Your assignment:
A verbatim copy of the lines starting at the one with "Task: Open the 並び替え sort dropdown" and ending at the last line below is required; include nothing else.

━━━ Exercise materials ━━━

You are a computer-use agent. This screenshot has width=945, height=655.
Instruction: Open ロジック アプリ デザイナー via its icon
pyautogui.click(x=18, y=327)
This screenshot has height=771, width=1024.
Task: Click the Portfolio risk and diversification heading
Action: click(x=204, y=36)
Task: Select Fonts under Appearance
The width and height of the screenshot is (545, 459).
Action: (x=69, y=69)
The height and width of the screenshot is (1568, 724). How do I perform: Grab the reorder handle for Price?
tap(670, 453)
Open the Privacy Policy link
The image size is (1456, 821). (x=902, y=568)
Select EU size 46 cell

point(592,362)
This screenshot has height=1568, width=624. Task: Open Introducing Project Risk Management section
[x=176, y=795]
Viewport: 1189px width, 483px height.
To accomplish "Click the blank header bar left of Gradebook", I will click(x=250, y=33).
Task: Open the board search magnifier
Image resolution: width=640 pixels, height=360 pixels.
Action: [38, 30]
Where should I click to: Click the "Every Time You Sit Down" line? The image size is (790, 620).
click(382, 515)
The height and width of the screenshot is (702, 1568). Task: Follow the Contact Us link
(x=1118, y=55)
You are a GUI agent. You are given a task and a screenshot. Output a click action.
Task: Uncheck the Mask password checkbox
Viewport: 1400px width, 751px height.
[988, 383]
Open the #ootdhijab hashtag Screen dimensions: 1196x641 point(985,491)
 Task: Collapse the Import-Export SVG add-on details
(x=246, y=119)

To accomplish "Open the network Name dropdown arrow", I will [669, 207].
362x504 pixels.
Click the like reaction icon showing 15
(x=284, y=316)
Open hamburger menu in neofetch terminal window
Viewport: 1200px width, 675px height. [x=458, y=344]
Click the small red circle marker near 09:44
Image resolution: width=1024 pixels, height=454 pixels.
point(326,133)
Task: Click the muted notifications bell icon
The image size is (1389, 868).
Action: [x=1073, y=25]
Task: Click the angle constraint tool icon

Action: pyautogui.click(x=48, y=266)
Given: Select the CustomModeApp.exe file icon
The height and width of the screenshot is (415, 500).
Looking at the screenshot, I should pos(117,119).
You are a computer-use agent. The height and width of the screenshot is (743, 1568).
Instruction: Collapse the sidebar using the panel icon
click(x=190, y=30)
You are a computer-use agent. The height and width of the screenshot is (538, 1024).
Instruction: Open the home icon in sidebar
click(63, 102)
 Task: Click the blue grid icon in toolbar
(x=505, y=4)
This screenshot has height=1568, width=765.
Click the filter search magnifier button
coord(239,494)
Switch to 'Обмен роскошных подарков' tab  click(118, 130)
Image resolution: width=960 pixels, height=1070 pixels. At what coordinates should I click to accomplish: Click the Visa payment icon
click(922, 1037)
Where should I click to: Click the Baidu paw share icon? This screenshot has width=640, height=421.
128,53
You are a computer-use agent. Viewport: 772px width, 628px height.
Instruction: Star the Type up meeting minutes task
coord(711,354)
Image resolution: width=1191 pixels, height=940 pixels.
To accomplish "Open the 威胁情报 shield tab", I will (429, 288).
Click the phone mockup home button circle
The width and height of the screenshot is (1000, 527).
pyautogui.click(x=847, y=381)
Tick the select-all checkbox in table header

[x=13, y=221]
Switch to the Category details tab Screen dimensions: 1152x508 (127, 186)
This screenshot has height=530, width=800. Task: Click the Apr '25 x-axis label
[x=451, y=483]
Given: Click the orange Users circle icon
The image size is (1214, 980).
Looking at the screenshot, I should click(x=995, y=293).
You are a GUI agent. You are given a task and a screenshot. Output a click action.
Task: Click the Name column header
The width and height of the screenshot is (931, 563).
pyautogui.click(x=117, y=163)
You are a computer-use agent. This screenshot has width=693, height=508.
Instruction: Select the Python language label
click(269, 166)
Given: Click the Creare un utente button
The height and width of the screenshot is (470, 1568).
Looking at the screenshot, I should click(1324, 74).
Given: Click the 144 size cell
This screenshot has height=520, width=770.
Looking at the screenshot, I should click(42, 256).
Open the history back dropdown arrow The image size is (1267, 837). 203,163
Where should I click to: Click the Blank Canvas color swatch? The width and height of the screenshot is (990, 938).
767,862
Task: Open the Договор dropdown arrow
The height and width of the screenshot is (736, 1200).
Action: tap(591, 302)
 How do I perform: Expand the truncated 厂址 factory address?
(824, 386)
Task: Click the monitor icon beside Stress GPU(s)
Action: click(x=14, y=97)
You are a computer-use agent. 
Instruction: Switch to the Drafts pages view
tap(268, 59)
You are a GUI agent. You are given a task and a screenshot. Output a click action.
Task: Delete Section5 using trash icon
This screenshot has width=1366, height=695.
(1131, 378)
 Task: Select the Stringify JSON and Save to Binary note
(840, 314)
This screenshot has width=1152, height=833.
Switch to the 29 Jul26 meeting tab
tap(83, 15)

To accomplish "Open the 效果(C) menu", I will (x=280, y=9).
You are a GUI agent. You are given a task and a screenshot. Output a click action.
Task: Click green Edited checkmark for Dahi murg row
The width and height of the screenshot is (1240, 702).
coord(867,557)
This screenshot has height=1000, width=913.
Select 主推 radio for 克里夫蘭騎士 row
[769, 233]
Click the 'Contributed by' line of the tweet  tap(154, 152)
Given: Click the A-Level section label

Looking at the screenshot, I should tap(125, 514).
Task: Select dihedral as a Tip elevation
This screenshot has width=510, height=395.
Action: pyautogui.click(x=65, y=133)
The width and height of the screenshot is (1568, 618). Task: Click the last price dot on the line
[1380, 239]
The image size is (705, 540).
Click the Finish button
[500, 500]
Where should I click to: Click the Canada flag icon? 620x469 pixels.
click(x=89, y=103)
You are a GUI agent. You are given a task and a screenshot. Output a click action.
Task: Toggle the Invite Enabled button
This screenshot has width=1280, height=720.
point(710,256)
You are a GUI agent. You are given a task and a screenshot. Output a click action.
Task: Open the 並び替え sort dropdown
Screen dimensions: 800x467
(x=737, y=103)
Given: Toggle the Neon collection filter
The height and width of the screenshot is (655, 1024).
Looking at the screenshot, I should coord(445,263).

━━━

Expected answer:
Task: Open the 並び替え sort dropdown
Screen dimensions: 800x467
(x=737, y=103)
Given: Toggle the Neon collection filter
The height and width of the screenshot is (655, 1024).
Looking at the screenshot, I should coord(445,263).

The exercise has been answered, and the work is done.